With this financial support, we were able to host a ceremony for a Bay Area broadcaster who changed public perception of Latina journalists. The funds that remained after expenses were paid were earmarked for a new scholarship fund created in Ysabel Duron’s name that will enable undergraduate student members to exit college with less debt. The first recipient will be named in the Fall of 2014.
This donation to the Bay Area chapter of the National Association of Hispanic Journalists is emblematic of Castillo Guilbault’s career, which revolves around giving multicultural communities a voice.
She is known in the Bay Area for her work at ABC-7, where she was the television station’s Director of Editorials & Public Affairs.

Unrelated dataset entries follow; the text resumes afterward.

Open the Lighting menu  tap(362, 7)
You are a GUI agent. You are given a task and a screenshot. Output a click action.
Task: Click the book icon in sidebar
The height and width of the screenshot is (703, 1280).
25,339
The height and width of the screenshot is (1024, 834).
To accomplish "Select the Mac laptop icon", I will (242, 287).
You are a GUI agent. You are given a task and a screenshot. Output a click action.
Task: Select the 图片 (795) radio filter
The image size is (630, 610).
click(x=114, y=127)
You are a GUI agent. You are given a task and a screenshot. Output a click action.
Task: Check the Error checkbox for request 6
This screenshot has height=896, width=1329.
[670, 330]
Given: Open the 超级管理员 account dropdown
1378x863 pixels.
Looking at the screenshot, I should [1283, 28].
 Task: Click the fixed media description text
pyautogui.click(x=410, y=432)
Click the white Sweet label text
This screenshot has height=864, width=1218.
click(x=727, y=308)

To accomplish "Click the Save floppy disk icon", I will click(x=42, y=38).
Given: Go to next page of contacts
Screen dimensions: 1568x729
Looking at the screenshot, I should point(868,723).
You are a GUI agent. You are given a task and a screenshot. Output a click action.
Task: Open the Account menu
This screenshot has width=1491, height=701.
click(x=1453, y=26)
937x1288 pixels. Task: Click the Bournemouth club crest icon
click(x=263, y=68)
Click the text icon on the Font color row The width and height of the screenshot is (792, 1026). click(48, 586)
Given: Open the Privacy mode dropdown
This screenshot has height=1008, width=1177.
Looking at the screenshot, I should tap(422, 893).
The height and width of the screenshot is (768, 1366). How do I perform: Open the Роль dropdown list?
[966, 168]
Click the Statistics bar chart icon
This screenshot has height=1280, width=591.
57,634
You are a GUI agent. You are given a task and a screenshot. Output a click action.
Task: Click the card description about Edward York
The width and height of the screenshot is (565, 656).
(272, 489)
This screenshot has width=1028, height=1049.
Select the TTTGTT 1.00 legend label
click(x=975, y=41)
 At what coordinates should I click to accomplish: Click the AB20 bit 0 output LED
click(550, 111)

She produced programs that recognized and lauded Latinos for their contributions to society. She is the creator of the series “Profiles of Excellence.”
The Salinas, California native has an impressive history of success and recognition for her leadership in diverse communities and civic organizations. She was named one of the 25 Most Influential Hispanics in the Bay Area in 2005 and 2006. She was also honored as one of the Most Influential Women in Bay Area Business for three consecutive years, and named Forever Influential in 20ll.
Notably, The San Francisco United Nations Association bestowed the Eleanor Roosevelt Humanitarian Award upon her. The San Mateo County Women’s Hall of Fame has inducted her into their ranks, while the San Francisco League of Women Voters named her a “Woman Who Could Be President.” Watch out, Hillary Clinton.
Castillo Guilbault is no stranger to the political arena. The Bush Administration appointed her to the President’s Advisory Commission on Educational Excellence for Hispanic Americans. She is the former Chair of the Board that governs the San Mateo County Transit District (SamTrans), where she continues to serve. She has also served as the Chair of the Board of Governors of the Commonwealth Club of California, the nation’s oldest and largest public affairs forum where she is a lifetime board member. Additionally, she is on the Mineta Transportation Institute’s Board of Directors; she is a Trustee Emeritus at the University of San Francisco. And Castillo Guilbault was formerly on the board of directors for Catholic Healthcare Hospitals and the San Francisco Chamber of Commerce.
Fluent in Spanish, Guilbault earned a BA in journalism from San Jose State University, an MA from the University of San Francisco, and an MBA from Pepperdine University. She is now retired, although she continues to volunteer her time to bolster causes that align with her values and author literature that unveils socioeconomic disparities across cultures. Her latest book, “The Latina’s Guide to Success in the Workplace,” is available on Amazon.com.